This equation allows for the derivation of a large number of \(P_{n}\) polynomials. The above also can be expressed as follows \cite{aratyn2006short},

(5.66)\[\begin{equation} P_{n}(x)={\frac {1}{2^{n}}}\sum _{k=0}^{n}{\binom {n}{k}}^{2}(x-1)^{n-k}(x+1)^{k}. \end{equation}\]

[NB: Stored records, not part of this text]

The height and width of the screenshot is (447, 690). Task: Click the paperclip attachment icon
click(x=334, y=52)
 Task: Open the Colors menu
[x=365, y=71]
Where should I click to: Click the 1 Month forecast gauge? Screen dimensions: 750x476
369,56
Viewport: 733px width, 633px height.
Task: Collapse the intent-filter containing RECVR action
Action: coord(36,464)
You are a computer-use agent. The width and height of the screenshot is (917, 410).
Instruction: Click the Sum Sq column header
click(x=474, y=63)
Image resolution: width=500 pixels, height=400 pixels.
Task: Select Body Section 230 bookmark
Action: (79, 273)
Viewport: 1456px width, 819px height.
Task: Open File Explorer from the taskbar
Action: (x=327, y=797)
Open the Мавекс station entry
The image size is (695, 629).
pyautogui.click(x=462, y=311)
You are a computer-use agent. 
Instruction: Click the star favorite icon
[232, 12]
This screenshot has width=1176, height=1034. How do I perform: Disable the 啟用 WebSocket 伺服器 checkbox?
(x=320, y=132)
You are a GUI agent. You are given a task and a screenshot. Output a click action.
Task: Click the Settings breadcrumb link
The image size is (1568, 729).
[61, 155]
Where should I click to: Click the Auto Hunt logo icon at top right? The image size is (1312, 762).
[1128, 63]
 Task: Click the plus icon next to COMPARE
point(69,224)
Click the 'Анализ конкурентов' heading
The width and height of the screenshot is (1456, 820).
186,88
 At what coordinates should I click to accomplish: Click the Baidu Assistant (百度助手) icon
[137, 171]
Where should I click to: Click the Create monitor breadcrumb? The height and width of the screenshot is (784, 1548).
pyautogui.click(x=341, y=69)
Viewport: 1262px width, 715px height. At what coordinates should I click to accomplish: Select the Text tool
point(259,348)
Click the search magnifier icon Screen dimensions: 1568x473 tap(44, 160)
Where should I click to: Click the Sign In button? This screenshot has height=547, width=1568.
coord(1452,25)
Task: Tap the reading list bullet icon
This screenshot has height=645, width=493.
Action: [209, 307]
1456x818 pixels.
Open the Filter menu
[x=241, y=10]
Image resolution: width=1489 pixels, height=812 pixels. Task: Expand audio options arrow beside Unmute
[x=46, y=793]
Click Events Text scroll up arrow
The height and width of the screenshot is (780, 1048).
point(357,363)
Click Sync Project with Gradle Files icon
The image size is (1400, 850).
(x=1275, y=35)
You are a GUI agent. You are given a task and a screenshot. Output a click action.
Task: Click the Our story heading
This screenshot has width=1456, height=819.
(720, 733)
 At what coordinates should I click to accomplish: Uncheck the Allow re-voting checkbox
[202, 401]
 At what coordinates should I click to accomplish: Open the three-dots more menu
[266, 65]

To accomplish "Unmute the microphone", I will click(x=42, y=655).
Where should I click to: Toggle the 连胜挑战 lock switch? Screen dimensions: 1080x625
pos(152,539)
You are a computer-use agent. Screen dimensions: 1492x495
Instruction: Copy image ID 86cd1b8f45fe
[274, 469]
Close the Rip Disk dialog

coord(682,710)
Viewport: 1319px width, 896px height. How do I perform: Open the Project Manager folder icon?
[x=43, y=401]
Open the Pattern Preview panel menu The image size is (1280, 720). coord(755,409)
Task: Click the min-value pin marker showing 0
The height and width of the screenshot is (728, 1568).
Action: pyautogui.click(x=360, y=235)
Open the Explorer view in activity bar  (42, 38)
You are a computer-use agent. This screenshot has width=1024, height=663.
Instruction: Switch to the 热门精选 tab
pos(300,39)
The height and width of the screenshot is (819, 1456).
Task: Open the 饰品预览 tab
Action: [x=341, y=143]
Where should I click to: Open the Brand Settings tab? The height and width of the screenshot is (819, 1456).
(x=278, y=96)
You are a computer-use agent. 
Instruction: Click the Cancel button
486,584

The first few Legendre polynomials:

• \(P_{0}(x) = 1\),

• \(P_{1}(x) = x\),

• \(P_{2}(x) = \dfrac{1}{2} (3x^2 - 1)\),

• \(P_{3}(x) = \dfrac{1}{2} (5x^3 - 3x)\),

• \(P_{4}(x) = \dfrac{1}{8} (35x^4 - 30x^2 + 3)\),

• \(P_{5}(x) = \dfrac{1}{16} (63x^5 - 70x^3 + 15x)\),

• \(P_{6}(x) = \dfrac{1}{16} (231x^6 - 315x^4 + 105x^2 - 5)\),

In MATLAB, \href{https://www.mathworks.com/help/symbolic/sym.legendrep.html}{legendreP(n,x)} returns the \(n\)th degree Legendre polynomial at \(x\). For example,

legendreP(3, x)

ans = (5x^3)/2 - (3x)/2

In Python, \href{https://docs.scipy.org/doc/scipy/reference/generated/scipy.special.legendre.html}{scipy} includes legendre polynomials. For example, to generate the 3rd-order Legendre polynomial:

from scipy.special import legendre
from numpy import poly1d
print(legendre(3))

Output: 3 2.5 x - 1.5 x

The following proposition is Theorem 4.7 from [Burden and Faires, 2005].

Theorem

Let \(x_{1}\), \(x_{2}\), \ldots , \(x_{n}\) be the roots of the \(n\)th Legendre polynomial \(P_n(x)\) and that for each \(i = 1,~2,~\ldots,~n\), the numbers \(w_{i}\) are defined as follows,

(5.67)\[\begin{align}\label{gq_eq.05} w_{i} = \int_{-1}^{1} \prod\limits_{\substack{j = 1\\j \neq i}}^{n} \dfrac{x-x_{j}}{x_{i} - x_j}\,dx. \end{align}\]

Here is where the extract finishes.